### What the task requires
In the listing below, tally the lines that hold "computer" and report that number by itself.
★ ★ ★ ★ ★ ★ ★
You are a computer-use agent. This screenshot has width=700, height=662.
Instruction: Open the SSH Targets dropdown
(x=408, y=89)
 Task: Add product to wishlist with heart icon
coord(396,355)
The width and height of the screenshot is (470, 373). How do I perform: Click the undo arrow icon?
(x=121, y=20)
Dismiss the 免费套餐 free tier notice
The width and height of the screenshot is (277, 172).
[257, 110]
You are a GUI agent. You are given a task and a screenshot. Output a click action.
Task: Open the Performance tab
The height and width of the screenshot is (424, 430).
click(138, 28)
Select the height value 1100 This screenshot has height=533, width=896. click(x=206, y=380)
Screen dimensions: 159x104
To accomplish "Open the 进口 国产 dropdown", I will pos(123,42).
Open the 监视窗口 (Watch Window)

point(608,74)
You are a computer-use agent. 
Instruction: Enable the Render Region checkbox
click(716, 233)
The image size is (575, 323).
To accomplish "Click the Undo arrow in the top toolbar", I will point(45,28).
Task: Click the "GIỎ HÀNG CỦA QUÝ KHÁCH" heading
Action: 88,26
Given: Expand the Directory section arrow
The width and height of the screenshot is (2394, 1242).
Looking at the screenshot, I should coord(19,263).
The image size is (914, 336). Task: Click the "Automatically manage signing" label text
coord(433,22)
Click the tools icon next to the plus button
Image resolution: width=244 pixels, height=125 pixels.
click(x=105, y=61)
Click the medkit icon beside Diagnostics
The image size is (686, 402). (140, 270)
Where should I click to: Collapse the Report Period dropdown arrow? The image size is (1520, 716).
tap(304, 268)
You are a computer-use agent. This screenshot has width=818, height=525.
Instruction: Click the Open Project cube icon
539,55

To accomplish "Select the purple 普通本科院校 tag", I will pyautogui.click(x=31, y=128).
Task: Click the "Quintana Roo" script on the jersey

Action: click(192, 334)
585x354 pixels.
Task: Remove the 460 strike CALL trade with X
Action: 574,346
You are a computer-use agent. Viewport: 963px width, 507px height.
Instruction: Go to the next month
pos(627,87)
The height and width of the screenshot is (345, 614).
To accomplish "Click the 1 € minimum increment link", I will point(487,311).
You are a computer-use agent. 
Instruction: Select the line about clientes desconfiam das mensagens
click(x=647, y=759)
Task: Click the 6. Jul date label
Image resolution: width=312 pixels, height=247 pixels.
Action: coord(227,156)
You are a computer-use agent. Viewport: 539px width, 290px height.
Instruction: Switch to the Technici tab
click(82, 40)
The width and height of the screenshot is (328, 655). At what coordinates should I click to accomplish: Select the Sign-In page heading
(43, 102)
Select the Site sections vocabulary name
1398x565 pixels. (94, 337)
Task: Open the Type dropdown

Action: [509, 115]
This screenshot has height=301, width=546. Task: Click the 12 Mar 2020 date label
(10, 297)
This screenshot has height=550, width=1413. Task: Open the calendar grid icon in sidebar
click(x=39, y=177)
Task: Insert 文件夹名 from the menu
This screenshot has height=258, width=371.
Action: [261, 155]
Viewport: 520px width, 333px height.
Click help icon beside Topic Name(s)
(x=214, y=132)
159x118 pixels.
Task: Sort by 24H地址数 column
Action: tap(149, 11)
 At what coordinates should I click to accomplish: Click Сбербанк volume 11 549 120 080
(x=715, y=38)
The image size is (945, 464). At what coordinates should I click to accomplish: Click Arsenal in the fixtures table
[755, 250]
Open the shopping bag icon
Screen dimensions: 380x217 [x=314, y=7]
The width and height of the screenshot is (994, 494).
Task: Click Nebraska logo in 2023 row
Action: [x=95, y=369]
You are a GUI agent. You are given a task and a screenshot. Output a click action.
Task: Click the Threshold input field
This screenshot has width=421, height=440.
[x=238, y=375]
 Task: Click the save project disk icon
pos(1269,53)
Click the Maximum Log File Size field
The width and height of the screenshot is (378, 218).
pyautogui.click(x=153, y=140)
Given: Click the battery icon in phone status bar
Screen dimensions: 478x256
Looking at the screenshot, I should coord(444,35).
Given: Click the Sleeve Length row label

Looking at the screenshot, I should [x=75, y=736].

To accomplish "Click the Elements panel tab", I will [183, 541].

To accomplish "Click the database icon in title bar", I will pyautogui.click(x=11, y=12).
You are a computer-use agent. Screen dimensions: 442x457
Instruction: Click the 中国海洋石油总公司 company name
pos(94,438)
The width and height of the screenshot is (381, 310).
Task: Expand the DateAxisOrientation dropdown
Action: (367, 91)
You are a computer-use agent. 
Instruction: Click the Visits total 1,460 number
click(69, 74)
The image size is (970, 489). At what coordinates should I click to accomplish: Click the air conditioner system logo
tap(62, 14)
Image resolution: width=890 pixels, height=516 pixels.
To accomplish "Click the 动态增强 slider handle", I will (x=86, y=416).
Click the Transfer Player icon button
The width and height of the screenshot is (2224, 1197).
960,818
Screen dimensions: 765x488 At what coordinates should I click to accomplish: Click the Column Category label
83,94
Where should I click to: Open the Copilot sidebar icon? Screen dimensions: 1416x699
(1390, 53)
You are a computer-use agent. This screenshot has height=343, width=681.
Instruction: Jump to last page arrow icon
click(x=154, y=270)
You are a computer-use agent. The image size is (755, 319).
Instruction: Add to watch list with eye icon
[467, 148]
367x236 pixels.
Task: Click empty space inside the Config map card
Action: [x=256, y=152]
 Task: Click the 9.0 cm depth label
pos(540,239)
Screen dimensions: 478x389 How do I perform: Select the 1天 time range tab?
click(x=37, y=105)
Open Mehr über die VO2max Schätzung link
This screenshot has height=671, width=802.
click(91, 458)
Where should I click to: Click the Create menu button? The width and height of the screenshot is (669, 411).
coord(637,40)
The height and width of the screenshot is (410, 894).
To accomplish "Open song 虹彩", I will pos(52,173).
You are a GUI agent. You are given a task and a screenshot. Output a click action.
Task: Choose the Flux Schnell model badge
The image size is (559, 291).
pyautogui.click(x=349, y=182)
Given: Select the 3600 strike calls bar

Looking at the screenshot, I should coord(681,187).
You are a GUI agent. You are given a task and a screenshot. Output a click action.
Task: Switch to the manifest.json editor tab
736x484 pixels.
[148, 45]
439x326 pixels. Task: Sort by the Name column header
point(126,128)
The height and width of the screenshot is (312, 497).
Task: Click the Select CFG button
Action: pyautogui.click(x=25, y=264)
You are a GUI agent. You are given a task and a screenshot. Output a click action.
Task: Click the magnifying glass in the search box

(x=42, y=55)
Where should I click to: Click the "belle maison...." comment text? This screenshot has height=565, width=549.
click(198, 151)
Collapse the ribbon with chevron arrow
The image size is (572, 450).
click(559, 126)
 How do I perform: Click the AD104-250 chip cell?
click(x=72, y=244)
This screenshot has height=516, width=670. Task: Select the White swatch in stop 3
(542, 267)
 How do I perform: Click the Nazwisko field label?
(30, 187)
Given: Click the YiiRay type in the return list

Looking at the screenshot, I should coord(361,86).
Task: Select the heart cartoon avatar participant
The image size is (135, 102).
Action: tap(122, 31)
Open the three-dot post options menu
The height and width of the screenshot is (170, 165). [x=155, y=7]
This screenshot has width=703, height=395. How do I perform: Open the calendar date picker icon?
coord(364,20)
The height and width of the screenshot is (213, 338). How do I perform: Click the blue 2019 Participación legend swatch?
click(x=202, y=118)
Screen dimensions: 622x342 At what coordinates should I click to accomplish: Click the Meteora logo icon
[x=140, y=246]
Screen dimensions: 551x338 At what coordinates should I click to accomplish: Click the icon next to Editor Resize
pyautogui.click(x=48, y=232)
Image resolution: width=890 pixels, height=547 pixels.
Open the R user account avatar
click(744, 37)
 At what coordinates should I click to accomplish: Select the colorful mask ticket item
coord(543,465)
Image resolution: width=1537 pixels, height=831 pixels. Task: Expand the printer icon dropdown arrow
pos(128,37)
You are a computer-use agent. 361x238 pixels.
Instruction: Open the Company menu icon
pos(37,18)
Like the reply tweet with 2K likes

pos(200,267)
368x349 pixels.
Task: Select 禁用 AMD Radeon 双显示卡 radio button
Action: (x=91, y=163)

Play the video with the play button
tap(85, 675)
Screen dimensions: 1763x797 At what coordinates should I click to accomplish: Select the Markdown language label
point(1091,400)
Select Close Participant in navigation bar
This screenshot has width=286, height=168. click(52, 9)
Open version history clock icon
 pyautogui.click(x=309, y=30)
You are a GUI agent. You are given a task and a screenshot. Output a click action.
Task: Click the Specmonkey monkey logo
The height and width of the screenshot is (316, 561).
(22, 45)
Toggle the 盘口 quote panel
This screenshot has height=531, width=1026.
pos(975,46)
★ ★ ★ ★ ★ ★ ★
### Completed exercise
11